La gara si è tenuta l’8 marzo scorso nella capitale portoghese, nell’ambito del circuito Superhalf, uno dei più prestigiosi al mondo per le mezze maratone, che include tappe a Copenaghen, Praga, Cardiff e Valencia. Capuano, classe 1960, ha affrontato i 21 chilometri con la grinta e la determinazione che lo contraddistinguono, superando le proprie stesse aspettative.

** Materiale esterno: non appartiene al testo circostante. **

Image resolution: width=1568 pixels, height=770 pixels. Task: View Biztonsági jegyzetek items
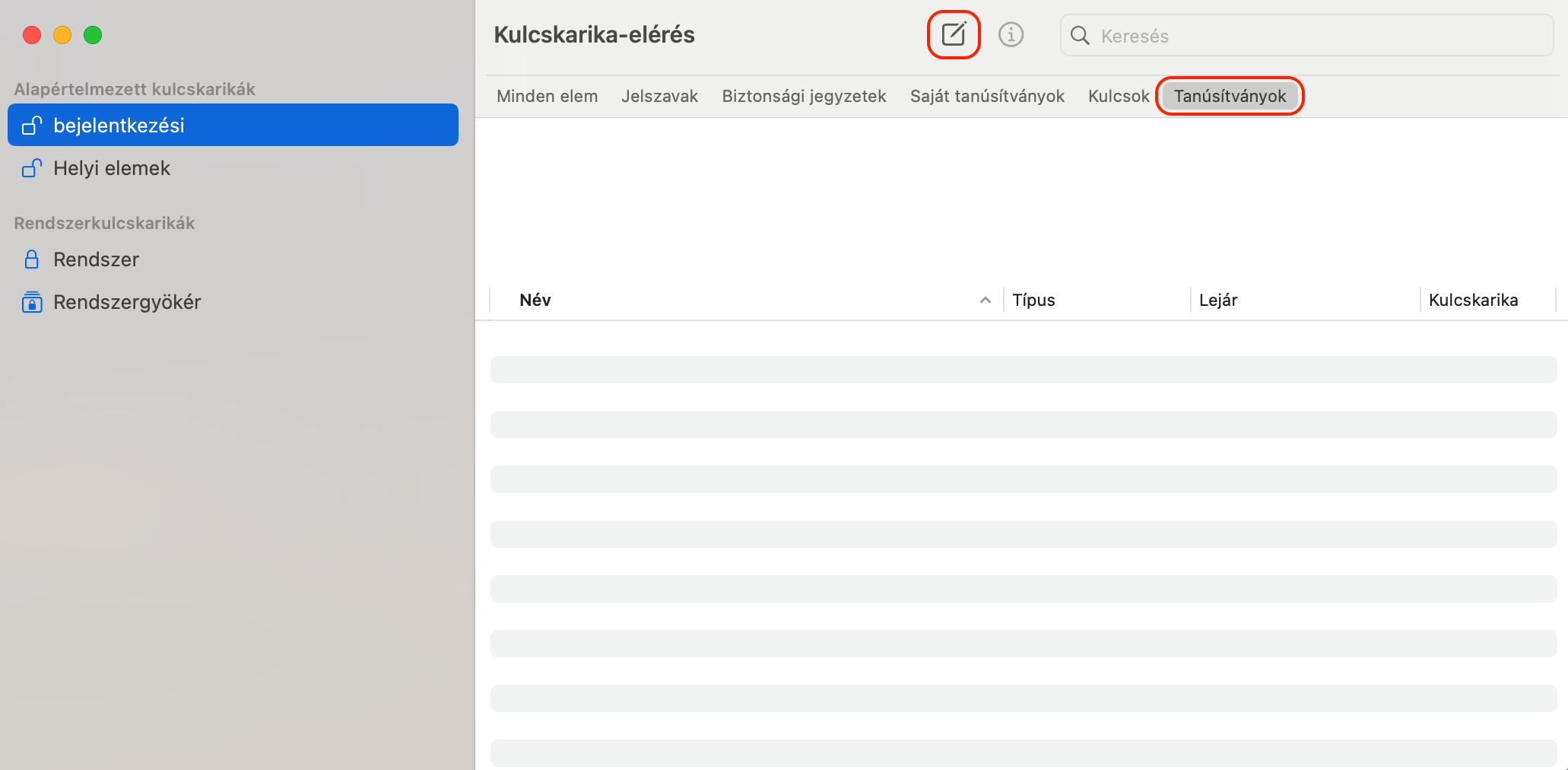point(803,96)
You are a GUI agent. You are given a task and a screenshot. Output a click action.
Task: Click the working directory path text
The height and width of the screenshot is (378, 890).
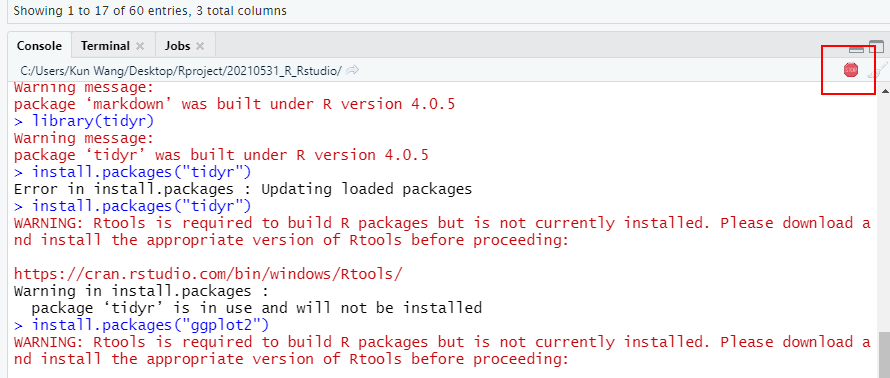click(x=181, y=71)
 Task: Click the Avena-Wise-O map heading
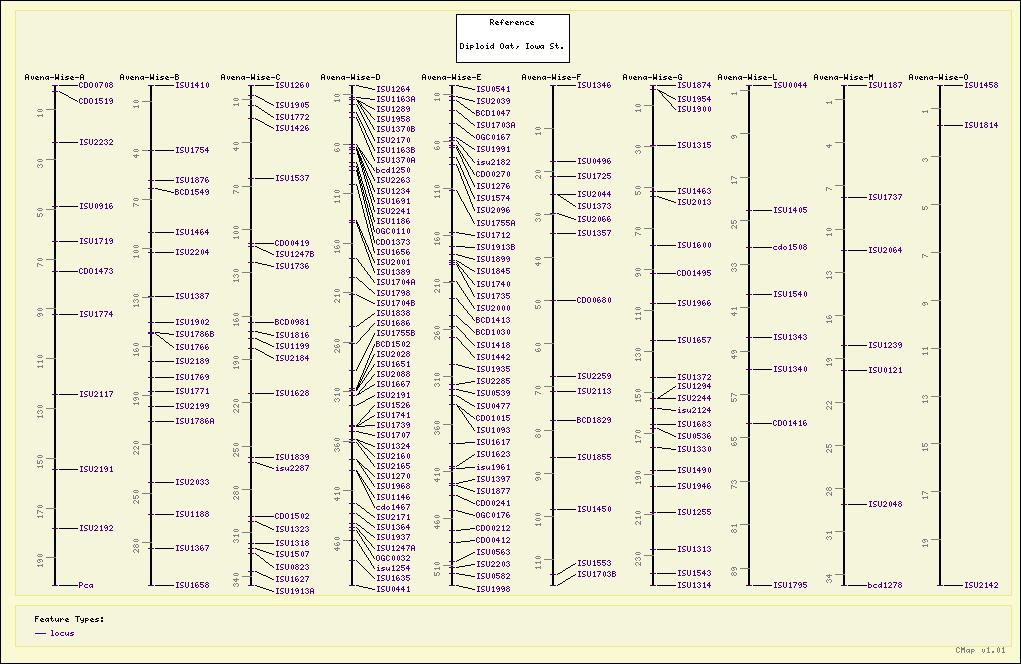[938, 77]
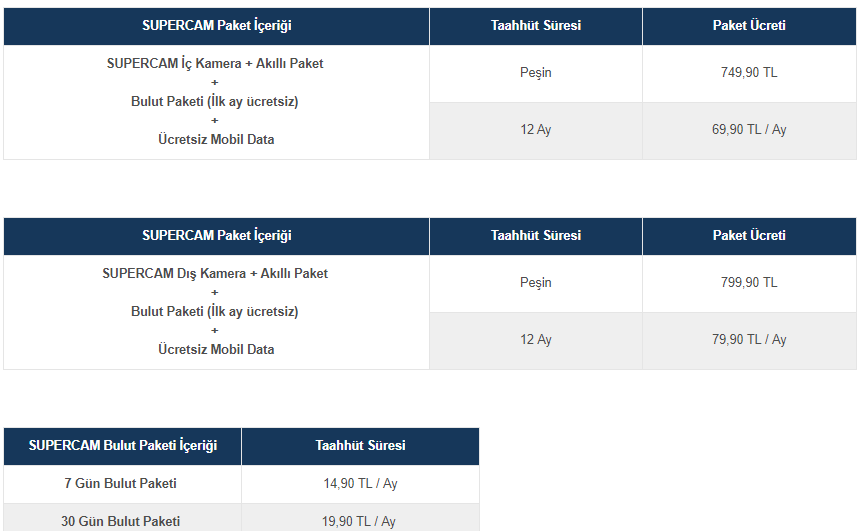Screen dimensions: 863x531
Task: Select the 799,90 TL price cell
Action: [749, 283]
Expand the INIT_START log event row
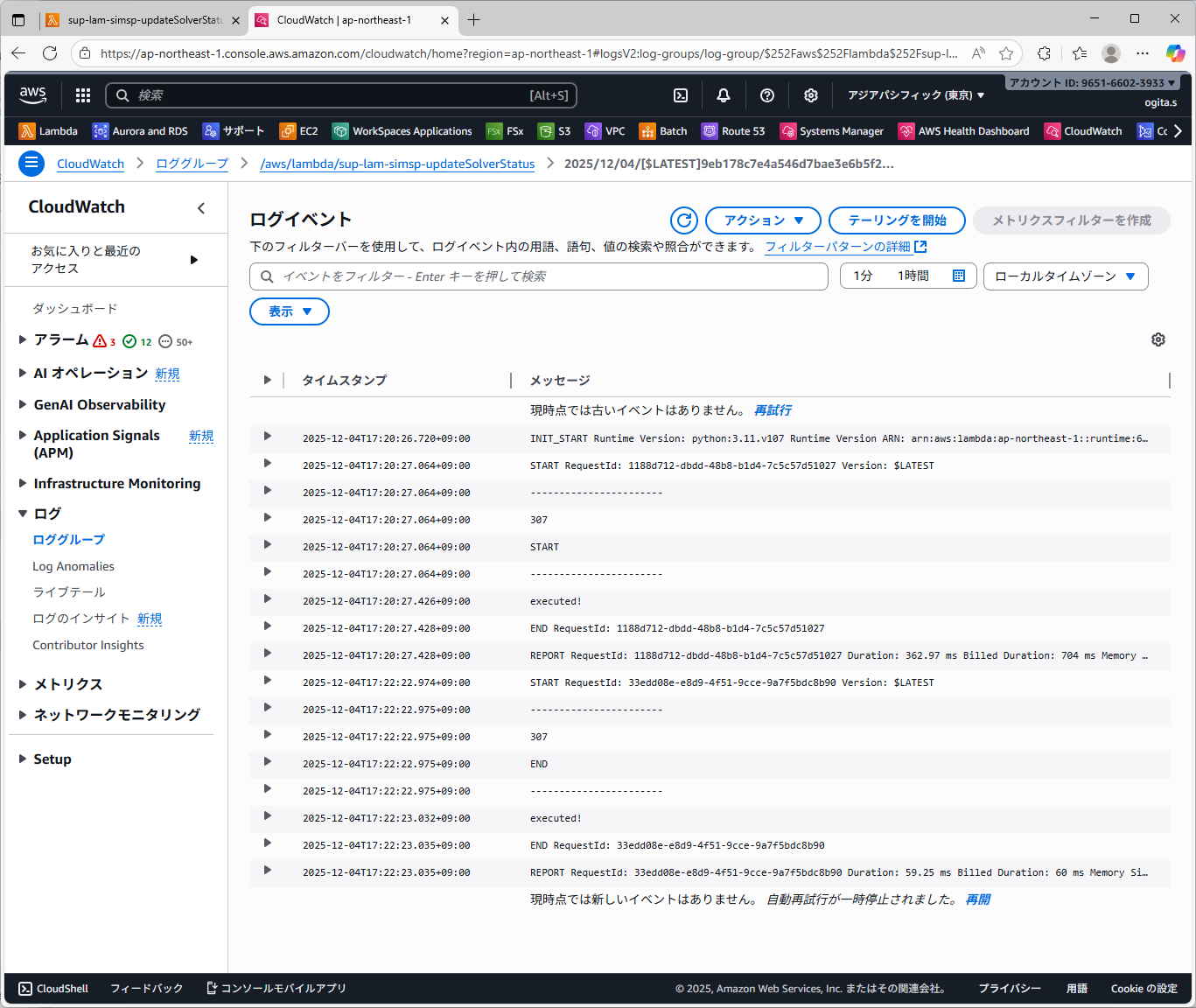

“Mi sono piazzato quindicesimo su 2.238 corridori iscritti alla mia categoria, un risultato che è andato oltre le aspettative”, ha dichiarato l’atleta. “Ho gareggiato con l’obiettivo di arrivare al traguardo, vincendo prima di tutto la sfida con me stesso. Al ventunesimo chilometro mi sono sentito felice, stanco ma soddisfatto.”
A rendere ancora più significativa la prestazione è l’età di Capuano, 65 anni compiuti, nonno da poche settimane dei gemelli Edoardo e Lapo. L’atleta si allena tre volte a settimana, frequenta regolarmente la palestra e non si lascia fermare da pioggia o maltempo. Il suo motto è semplice e diretto: chi si ferma è perduto.